NBC News legal analyst Glenn Kirschner, a former federal prosecutor, agreed.

"The two things we always take when we're executing search warrants is evidence of crime and evidence of ownership or possessory information," Kirschner said. "If there are utility bills at the scene, you seize the bills, not because they're evidence of a crime but because they're evidence of possession and ownership."

Trump complained a week after the Aug. 8 search that FBI agents “stole my three passports” — just after a Justice Department official emailed Trump’s lawyers to say the Justice Department had the passports and was returning them.

In his filing calling for a special master, Trump’s attorneys argued that in returning the passports, investigators acknowledged they "were not validly seized." His legal team responded to the Justice Department's filing Wednesday night, with arguments over the special master request set for Thursday.

Trump lawyer Christina Bobb told Fox News last month that the agents' seizure of the passports “goes to show the level of audacity that they have.”

“I think it goes to show how aggressive they were, how overreaching they were, that they were willing to go past the four corners of the warrant and take whatever they felt was appropriate or they felt that they could take,” Bobb said.

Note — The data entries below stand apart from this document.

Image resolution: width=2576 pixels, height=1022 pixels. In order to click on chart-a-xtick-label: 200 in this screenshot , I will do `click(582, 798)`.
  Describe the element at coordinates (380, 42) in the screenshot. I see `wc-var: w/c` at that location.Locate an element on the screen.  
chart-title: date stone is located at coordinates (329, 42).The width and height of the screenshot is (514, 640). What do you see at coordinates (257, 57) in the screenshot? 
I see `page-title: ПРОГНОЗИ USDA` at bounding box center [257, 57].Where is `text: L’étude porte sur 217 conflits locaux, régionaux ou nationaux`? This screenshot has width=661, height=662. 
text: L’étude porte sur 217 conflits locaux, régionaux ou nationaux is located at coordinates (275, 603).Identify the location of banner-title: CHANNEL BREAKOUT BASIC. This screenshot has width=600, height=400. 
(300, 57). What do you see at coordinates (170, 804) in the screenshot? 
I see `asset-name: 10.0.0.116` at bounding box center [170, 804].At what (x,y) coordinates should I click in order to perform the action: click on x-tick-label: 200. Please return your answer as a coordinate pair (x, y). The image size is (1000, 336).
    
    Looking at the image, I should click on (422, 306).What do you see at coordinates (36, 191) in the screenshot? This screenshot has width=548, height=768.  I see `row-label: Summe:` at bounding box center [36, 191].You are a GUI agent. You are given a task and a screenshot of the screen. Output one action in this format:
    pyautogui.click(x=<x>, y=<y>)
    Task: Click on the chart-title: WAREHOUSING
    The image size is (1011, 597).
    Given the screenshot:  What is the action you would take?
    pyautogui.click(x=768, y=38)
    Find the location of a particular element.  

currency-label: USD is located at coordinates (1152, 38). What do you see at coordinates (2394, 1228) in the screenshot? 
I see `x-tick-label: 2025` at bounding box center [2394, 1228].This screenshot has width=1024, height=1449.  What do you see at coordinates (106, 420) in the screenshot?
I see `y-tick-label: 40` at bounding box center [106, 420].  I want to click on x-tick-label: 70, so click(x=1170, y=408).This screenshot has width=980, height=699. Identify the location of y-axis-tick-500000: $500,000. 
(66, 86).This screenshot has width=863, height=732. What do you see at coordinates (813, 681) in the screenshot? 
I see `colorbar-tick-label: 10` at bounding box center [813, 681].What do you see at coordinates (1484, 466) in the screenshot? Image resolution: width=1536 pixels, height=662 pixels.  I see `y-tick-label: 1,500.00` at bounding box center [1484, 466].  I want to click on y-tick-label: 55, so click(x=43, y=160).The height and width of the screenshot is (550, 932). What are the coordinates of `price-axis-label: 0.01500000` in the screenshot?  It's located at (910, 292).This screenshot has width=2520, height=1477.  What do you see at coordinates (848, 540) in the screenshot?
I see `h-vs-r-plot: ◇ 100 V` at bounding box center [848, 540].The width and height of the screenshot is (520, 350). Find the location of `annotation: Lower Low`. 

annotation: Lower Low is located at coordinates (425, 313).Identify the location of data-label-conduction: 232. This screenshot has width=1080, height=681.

The government's filing Tuesday noted that the search warrant expressly allowed agents to take items that were mixed in with "documents with classification markings," and McQuade and Kirschner agreed that there was most likely no reason for the government to hang on to the passports, which they said would have been photographed and copied before they were returned to Trump's lawyers. "You just need to be able to document that the passport was found next to the contraband," Kirschner said.

McQuade said investigators returned the passports "because they got what they needed out of them."